> Document section:
— start —
It is the southernmost state in Peninsular Malaysia, and is located between the 1°20"N and 2°35"N latitudes. The highest point in Johor is Gunung Ledang (1276 m). Gunung Ledang is also known as Mount Ophir. Johor also has a 400 km coastline on both the East and the West coasts.
Johor has 8 large islands with numerous smaller ones, namely Pulau Aur, Pulau Besar, Pulau Dayang, Pulau Lima, Pulau Pemanggil, Pulau Rawa, Pulau Sibu, Pulau Tengah and Pulau Tinggi.

Climate

Johor has a tropical rainforest climate with monsoon rain from November until February blowing from the South China Sea. The average annual rainfall is 1778 mm with average temperatures ranging between 25.5 °C (78 °F) and 27.8 °C (82 °F). Humidity is between 82 and 86%.
On 19 December 2006, a continuous heavy downpour occurred in Johor, which led to the 2006-2007 Malaysian floods. Many towns such as Muar, Kota Tinggi and Segamat were seriously flooded with water levels as high as 10 feet (3.0 m) above ground level recorded in some areas. 15 lives were lost and many possessions destroyed, and this resulted in huge financial losses in Johor. More than 100,000 victims were evacuated to flood relief centres.[11]

Links to Singapore


Malaysia's new Customs Complex (Sultan Iskandar Complex) at Johor Bahru

The water pipeline at the causeway which provides much of Singapore's water supply.
Johor is linked to Singapore via two road connections: the Johor-Singapore Causeway and the Malaysia-Singapore Second Link. The Causeway also carries a railway line, which is now part of the main rail route linking Singapore with Thailand via Kuala Lumpur, Ipoh and Butterworth.
The Johor-Singapore Causeway (length: 1038 m) was designed by Messrs Coode, Fizmaurice, Wilson and Mitchell of Westminster, while the construction contract was awarded to Topham, Jones & Railton Ltd of London. Construction of the causeway started in 1919 and was completed in 1923.
— end —
> Data shown:
— start —
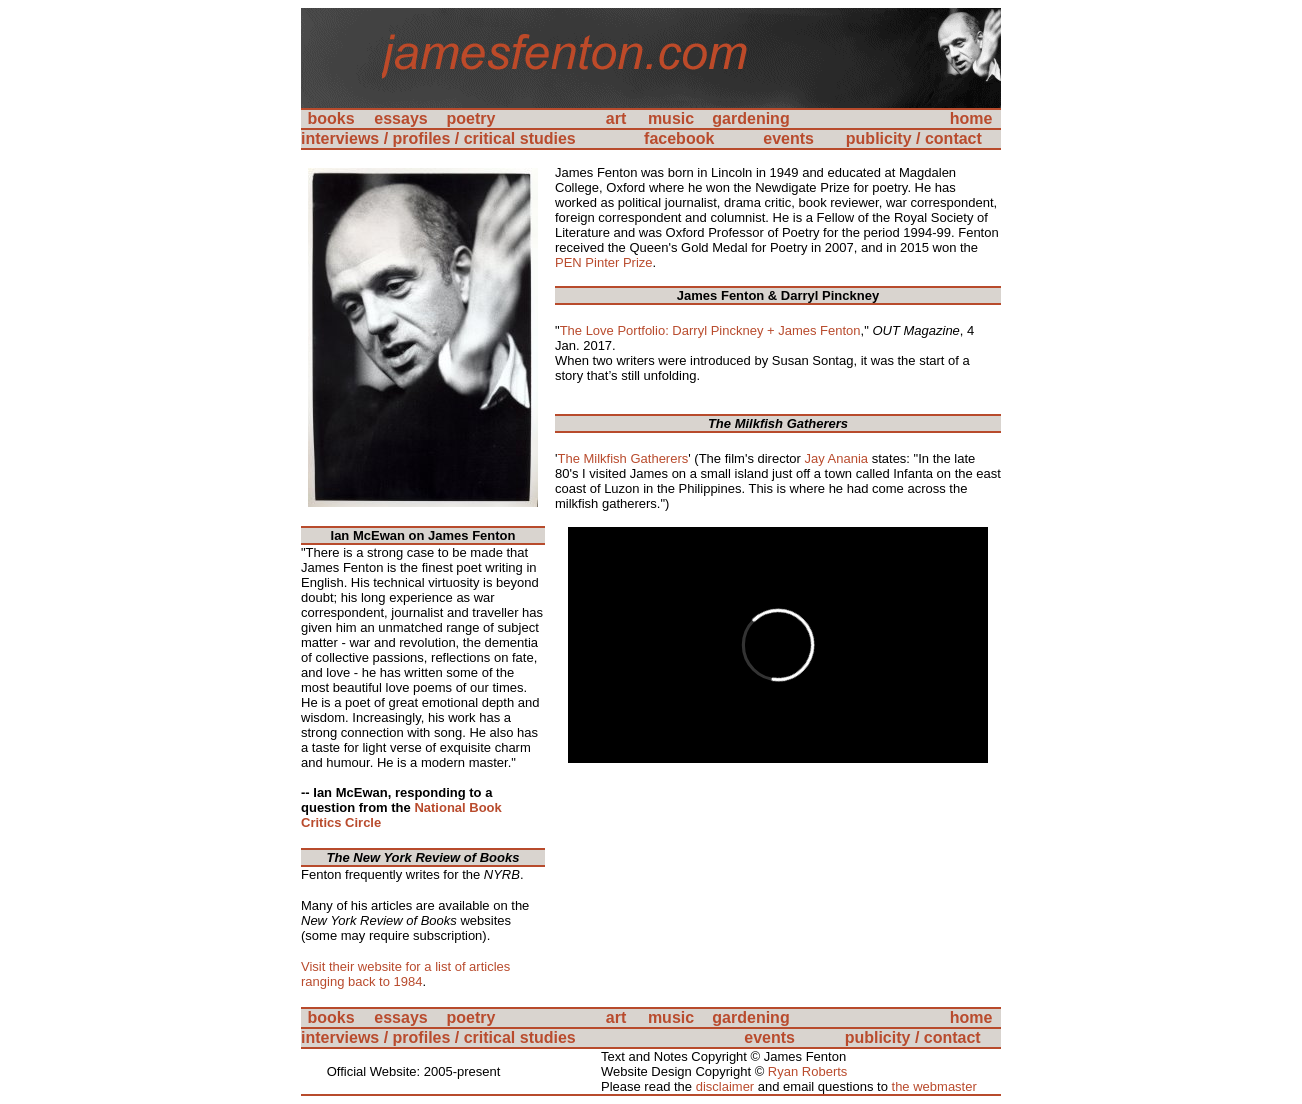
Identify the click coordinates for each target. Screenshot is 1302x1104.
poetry (471, 118)
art (616, 118)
— end —
> Set of tasks:
a) In the Johor text, what is the highest point in the state?
b) Rewrite the Johor text starting at "Johor has 8" and ending at "82 and 86%.", with "tropical rainforest" replaced by "equatorial".

> Exercise responses:
a) Gunung Ledang (1276 m), also known as Mount Ophir.

b)
Johor has 8 large islands with numerous smaller ones, namely Pulau Aur, Pulau Besar, Pulau Dayang, Pulau Lima, Pulau Pemanggil, Pulau Rawa, Pulau Sibu, Pulau Tengah and Pulau Tinggi.

Climate

Johor has a equatorial climate with monsoon rain from November until February blowing from the South China Sea. The average annual rainfall is 1778 mm with average temperatures ranging between 25.5 °C (78 °F) and 27.8 °C (82 °F). Humidity is between 82 and 86%.